Kitogalo.com, Palembang – Hunian kayu bergaya rumah panggung nomor 234 di Lorong Cek Latah RT 10 Kelurahan 13 Ilir Kecamatan Gandus Palembang, Sumatera Selatan (Sumsel) tampak seperti rumah warga pada umumnya. Namun siapa sangka, rumah sederhana ini merupakan tempat tinggal generasi terakhir dalang Wayang Palembang.
Kiagus Wirawan Rusdi, atau sering disapa Wira (46), merupakan satu-satunya dalang wayang Palembang yang masih tersisa. Ketertarikannya terhadap tradisi lokal ini, memberikan harapan baru bagi pelestarian Wayang Palembang yang nyaris punah.
Dulunya, dalang Wayang Palembang masih ada di beberapa daerah di Kota Palembang, seperti di kawasan Kepandean, Kelurahan 7 Ulu dan Kelurahan 14 Ulu. Namun seiring waktu, tradisi ini tidak diteruskan ke generasi selanjutnya.
Anak pertama dari sembilan bersaudara ini, merupakan generasi ketiga yang dipercaya meneruskan tradisi Wayang Palembang.
Menurut Wira, sejak ayahnya meninggal dunia pada tahun 2004, dia diwariskan ratusan wayang kulit khas Palembang. Koleksi Wayang Kulit yang dipunyanya, berasal dari berbagai masa.
“Yang paling lawas yaitu wayang Pendito Budi Sedjati dan wayang Arjuno yang berasal dari abad ke-17. Ada juga beberapa wayang yang dihadiahkan oleh Presiden Soeharto, saat ayah saya masih aktif menjadi dalang Wayang Palembang,” katanya kepada Liputan6.com, Jumat (28/6/2019).
Pada tahun 2004, Wira mendapat bantuan dari UNESCO sebanyak 50 unit wayang Palembang dan 6 unit gamelan untuk pagelaran. Bantuan itu diserahkan oleh Kementrian Kebudayaan.
Selain menjadi dalang Wayang Palembang, dia juga meneruskan Sanggar Kesenian Sri Wayang Kulit Palembang, yang sudah ada sejak tahun 1950-an.
Dalam setiap pagelaran Wayang Palembang, dia dibantu 14 orang pemain yaitu 10 orang penabuh gamelan dan 4 orang teknisi. Karena kesibukan masing-masing pemain, biasanya yang bisa ikut pagelaran Wayang Palembang hanya 7-8 orang saja.
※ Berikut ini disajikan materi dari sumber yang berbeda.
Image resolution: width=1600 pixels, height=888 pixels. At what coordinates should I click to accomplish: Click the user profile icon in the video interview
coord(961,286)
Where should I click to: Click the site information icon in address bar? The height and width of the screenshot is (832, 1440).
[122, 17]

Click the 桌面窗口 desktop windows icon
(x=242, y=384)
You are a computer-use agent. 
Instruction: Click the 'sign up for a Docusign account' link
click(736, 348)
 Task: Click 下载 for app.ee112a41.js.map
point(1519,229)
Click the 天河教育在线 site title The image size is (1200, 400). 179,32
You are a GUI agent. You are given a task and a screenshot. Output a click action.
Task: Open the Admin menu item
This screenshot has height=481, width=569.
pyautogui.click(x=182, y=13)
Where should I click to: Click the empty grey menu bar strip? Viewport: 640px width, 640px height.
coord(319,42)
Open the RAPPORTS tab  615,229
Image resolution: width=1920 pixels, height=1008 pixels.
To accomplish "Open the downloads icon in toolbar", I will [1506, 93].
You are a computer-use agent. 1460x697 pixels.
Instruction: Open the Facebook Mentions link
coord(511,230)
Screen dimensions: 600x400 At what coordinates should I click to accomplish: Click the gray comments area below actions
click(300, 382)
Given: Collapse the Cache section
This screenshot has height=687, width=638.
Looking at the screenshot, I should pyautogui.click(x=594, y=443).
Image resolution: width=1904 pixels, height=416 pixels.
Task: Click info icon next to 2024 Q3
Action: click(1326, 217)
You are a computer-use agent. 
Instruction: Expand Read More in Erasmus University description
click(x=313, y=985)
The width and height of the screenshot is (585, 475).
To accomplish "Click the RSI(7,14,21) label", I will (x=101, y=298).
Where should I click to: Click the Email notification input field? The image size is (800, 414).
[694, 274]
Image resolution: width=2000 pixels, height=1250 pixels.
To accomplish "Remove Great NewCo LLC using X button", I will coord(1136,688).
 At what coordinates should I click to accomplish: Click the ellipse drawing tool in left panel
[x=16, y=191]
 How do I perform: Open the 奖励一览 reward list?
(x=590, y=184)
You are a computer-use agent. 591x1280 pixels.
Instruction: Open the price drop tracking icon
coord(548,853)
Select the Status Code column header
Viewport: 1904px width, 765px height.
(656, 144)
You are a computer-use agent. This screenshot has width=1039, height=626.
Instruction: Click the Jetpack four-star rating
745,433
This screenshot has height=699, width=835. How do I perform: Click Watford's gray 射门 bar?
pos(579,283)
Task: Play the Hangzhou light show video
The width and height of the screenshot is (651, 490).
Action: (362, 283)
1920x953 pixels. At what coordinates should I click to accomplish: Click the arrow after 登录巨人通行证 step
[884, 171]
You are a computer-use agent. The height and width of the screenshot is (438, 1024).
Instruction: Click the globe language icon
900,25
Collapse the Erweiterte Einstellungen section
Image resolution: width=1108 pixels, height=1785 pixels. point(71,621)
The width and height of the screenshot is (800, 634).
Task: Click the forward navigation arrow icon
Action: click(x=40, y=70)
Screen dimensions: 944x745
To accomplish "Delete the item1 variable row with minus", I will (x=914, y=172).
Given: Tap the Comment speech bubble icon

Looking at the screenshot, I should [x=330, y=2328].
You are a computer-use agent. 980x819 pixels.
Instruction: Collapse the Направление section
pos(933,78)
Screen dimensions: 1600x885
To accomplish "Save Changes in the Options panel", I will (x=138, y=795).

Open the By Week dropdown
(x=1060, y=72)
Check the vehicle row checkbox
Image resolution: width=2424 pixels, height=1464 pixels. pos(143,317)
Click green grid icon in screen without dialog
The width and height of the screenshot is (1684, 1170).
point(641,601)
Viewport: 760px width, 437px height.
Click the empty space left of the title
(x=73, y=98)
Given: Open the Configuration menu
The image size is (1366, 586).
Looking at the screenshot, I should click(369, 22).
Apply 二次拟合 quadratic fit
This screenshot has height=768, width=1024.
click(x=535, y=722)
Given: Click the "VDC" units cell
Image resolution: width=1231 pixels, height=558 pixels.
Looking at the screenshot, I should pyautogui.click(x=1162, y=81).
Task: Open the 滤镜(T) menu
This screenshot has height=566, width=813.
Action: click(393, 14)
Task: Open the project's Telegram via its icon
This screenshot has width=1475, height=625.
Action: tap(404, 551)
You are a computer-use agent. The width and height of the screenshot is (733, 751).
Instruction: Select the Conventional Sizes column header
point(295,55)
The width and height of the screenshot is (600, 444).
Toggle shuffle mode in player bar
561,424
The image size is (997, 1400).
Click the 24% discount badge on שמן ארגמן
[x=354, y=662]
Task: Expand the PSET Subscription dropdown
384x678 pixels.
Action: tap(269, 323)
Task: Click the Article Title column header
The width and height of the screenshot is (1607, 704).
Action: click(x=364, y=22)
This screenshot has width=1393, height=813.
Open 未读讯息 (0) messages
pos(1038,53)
“Kami tampil biasanya selama selama dua jam. Ada perbedaan penampilan Wayang Kulit Jawa dan Wayang Kulit Palembang. Salah satunya penabuh gamelan, yang menggunakan pakaian adat Palembang, irama tabuh gamelan yang bercampur irama melayu,” ujarnya.
Ciri khas Wayang Palembang lainnya yaitu, menabuh gamelan dari urutan kiri ke kanan. Ternyata cara menabuh ini juga berasal dari tradisi orang terdahulu, yang lebih bisa membaca tulisan arab dibandingkan bahasa Indonesia. Sehingga kebiasaan membaca huruf arab dari kanan ke kini, juga menular saat memainkan gamelan.
Karakter wayang juga sudah banyak dikoleksinya, mulai dari tokoh Kurawa dan saudaranya sebanyak 99 wayang, Gunungan, Semar, Pendito Budi Sedjati, Arjuno dan lainnya. Wirawan juga sangat hapal nama-nama wayang tersebut.
“Kesulitan melestarikan Wayang Palembang ini terletak pada produksi wayangnya sendiri. Saya harus memesan wayang di Pulau Jawa, seperti Yogyakarta dan Solo,” ucapnya.
Jika pun ada pengrajin asal Pulau Jawa yang tinggal di Kota Palembang, bahan wayang kulit yang berasal dari kulit kerbau, harus dikirim dari Pulau Jawa.
Agar bisa terus melestarikan tradisi ini, Wira tidak mencari pekerjaan lainnya agar bisa fokus saat ada berbagai pagelaran. Namun sayang, minat Wayang Palembang semakin tergerus, terlebih ajakan pertunjukan yang semakin sepi.